* Problem requirements: Please copy out every one of the items below word for word, changing nothing.

* Listed records:
===

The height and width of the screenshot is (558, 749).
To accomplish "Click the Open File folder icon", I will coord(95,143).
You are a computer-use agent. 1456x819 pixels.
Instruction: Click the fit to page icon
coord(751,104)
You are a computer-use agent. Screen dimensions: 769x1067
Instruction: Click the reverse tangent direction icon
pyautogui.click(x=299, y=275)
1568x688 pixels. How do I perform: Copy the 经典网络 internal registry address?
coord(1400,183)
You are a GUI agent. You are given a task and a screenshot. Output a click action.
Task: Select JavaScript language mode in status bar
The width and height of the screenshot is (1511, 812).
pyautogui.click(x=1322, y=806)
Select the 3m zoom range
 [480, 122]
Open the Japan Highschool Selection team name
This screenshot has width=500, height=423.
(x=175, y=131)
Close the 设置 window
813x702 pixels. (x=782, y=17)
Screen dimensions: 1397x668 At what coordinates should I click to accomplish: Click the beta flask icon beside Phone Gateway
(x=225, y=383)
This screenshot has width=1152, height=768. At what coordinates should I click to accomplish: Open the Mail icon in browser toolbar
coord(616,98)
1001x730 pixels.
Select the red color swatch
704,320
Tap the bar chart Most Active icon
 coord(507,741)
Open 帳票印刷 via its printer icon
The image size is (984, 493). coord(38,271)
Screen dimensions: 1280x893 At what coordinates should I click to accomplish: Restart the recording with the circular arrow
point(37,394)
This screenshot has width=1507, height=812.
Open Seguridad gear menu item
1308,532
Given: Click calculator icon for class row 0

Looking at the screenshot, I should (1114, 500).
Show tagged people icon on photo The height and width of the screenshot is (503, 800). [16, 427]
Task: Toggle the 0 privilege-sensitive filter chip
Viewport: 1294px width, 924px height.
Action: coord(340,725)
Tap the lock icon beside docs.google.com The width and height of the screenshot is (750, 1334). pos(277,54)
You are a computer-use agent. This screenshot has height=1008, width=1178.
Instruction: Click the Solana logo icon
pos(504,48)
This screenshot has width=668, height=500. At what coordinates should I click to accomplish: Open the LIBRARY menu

===

* Reply to the task:
The height and width of the screenshot is (558, 749).
To accomplish "Click the Open File folder icon", I will coord(95,143).
You are a computer-use agent. 1456x819 pixels.
Instruction: Click the fit to page icon
coord(751,104)
You are a computer-use agent. Screen dimensions: 769x1067
Instruction: Click the reverse tangent direction icon
pyautogui.click(x=299, y=275)
1568x688 pixels. How do I perform: Copy the 经典网络 internal registry address?
coord(1400,183)
You are a GUI agent. You are given a task and a screenshot. Output a click action.
Task: Select JavaScript language mode in status bar
The width and height of the screenshot is (1511, 812).
pyautogui.click(x=1322, y=806)
Select the 3m zoom range
 [480, 122]
Open the Japan Highschool Selection team name
This screenshot has width=500, height=423.
(x=175, y=131)
Close the 设置 window
813x702 pixels. (x=782, y=17)
Screen dimensions: 1397x668 At what coordinates should I click to accomplish: Click the beta flask icon beside Phone Gateway
(x=225, y=383)
This screenshot has width=1152, height=768. At what coordinates should I click to accomplish: Open the Mail icon in browser toolbar
coord(616,98)
1001x730 pixels.
Select the red color swatch
704,320
Tap the bar chart Most Active icon
 coord(507,741)
Open 帳票印刷 via its printer icon
The image size is (984, 493). coord(38,271)
Screen dimensions: 1280x893 At what coordinates should I click to accomplish: Restart the recording with the circular arrow
point(37,394)
This screenshot has width=1507, height=812.
Open Seguridad gear menu item
1308,532
Given: Click calculator icon for class row 0

Looking at the screenshot, I should (1114, 500).
Show tagged people icon on photo The height and width of the screenshot is (503, 800). [16, 427]
Task: Toggle the 0 privilege-sensitive filter chip
Viewport: 1294px width, 924px height.
Action: coord(340,725)
Tap the lock icon beside docs.google.com The width and height of the screenshot is (750, 1334). pos(277,54)
You are a computer-use agent. This screenshot has height=1008, width=1178.
Instruction: Click the Solana logo icon
pos(504,48)
This screenshot has width=668, height=500. At what coordinates should I click to accomplish: Open the LIBRARY menu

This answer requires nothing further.